To make a claim that either truth of faith or works or goodwill (deeds) are to be separated or combined in any a+ +b or b+ d or any other combination to achieve salvation is missing the mark. The truth is all are inseparable and holistic parts lived and in of obedience of faith for the suffering Bondservant of Christ. One style of leadership or church will not be fitting or reach and meet the needs for all people and doctrines of man will divide. Each view has strengths and weakness as every man has strength and weaknesses (Bredfeldt 2006).

The Key of Wisdom

The key is discernment with biblical guidance and application of general revelation, assessment and our experience.
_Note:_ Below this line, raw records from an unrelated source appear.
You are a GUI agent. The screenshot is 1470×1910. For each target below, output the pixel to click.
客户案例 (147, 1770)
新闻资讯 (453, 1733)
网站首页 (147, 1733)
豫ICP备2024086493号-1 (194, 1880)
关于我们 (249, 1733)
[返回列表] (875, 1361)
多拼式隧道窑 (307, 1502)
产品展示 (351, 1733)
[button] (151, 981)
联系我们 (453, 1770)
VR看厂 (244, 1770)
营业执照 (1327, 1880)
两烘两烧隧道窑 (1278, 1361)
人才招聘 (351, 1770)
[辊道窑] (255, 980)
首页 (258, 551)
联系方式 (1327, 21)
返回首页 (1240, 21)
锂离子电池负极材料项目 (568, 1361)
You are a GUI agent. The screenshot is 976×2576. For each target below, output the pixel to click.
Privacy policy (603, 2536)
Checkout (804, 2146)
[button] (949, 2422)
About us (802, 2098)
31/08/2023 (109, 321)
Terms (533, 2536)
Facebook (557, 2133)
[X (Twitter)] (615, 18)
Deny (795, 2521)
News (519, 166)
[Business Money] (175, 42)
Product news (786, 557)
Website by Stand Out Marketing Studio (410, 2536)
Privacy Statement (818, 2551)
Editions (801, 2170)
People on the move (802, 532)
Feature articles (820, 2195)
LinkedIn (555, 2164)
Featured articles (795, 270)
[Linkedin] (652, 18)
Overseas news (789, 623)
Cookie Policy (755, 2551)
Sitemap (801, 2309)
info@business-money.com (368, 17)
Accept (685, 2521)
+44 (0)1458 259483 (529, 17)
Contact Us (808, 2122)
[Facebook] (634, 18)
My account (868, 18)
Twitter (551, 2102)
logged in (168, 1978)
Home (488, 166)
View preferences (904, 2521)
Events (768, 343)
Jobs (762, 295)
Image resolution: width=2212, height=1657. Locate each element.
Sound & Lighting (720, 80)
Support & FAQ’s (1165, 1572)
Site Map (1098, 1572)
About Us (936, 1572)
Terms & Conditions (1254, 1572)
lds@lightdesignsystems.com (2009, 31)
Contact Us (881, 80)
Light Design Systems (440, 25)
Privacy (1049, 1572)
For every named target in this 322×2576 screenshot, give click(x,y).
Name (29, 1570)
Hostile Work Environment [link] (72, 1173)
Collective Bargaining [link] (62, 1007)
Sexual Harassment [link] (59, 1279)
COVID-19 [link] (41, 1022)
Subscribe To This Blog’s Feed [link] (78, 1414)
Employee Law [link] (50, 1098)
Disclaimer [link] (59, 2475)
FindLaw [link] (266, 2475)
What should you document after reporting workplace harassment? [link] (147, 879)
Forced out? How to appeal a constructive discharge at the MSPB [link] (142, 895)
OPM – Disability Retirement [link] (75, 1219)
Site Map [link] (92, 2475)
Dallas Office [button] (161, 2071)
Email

This enables one as an individual, the Body of Believers or universal communal church, and all who are willing to hear, see and receive the Atoning Sacrifice of Christ and the Good-News in a manner that leads to a profession of faith and the empowering and ongoing transformation to the Eikōn. This New Adam – New Kingdom fulfillment, will be granted  when final salvation and full restoration is completed upon Christ return which is only possible with the aid of others and the Holy Spirit brought forth in humble, and accepting discerning teachings of love grace and mercy.

 

Uniqueness & Diversity: The Character of a Leader

What defines ethics and sound character will vary from subculture to culture and will differ even by some degree with in the individual heart and mind of each person. A worldview is simply how an individual perceives the world and his place in creation. It is influenced by family dynamics, cultural customs, ethnicity, nationality, religious views ( doctrines and dogma & beliefs), peer pressure, inspiration, philosophical ideology, political perception,  economics, innate vales & talents , God given virtues ( often unrealized or undeveloped), knowledge, and wisdom. This list is far from complete.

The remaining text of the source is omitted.